Scan the entries for the word "field", and copy every line where it appears.

——

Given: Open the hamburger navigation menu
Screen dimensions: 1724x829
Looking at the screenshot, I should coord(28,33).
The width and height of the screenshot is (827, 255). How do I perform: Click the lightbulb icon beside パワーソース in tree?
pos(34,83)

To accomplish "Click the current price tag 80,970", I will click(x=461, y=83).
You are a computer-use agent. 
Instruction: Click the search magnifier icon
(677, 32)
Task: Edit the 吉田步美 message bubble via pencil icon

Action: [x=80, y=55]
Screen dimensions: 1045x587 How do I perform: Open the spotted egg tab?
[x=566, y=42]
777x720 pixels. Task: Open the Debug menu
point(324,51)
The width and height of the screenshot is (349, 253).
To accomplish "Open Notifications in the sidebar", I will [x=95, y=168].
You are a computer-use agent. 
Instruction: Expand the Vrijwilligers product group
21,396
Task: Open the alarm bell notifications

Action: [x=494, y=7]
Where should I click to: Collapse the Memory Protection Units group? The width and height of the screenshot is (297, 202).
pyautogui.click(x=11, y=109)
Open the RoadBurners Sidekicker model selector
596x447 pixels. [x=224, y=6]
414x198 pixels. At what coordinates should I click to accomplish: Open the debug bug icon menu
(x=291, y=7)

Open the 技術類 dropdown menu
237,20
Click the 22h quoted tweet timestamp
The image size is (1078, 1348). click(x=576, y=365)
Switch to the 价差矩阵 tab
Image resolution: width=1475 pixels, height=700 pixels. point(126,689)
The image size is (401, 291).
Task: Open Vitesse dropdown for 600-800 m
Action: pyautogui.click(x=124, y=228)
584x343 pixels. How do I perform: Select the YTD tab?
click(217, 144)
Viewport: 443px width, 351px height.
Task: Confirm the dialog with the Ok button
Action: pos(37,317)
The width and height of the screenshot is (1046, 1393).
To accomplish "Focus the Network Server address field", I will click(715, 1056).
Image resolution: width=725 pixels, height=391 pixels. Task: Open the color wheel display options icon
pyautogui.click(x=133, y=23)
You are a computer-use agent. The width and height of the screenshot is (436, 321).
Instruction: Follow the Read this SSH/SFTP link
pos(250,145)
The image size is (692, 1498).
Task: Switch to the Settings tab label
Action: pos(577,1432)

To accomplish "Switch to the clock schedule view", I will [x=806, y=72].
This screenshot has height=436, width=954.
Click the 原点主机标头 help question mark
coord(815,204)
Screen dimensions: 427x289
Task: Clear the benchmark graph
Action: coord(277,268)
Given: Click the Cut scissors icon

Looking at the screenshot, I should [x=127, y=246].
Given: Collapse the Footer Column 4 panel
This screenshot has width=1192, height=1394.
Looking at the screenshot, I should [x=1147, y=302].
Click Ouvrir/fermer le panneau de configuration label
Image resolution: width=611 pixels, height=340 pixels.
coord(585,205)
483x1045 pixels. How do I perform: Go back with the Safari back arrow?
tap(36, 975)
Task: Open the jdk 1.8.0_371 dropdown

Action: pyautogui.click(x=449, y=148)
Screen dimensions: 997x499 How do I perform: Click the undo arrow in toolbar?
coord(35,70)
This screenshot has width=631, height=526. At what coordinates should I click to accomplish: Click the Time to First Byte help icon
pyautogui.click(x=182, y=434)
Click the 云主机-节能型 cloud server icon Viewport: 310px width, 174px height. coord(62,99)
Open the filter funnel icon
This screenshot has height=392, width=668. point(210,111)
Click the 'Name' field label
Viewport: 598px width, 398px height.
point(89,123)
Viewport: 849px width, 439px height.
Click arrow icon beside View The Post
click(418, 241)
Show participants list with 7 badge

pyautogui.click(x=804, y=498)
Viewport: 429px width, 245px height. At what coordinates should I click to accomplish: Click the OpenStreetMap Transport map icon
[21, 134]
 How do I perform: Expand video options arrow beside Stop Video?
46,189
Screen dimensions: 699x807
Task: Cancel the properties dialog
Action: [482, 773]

——

Answer space =
To accomplish "Focus the Network Server address field", I will click(715, 1056).
Click the 'Name' field label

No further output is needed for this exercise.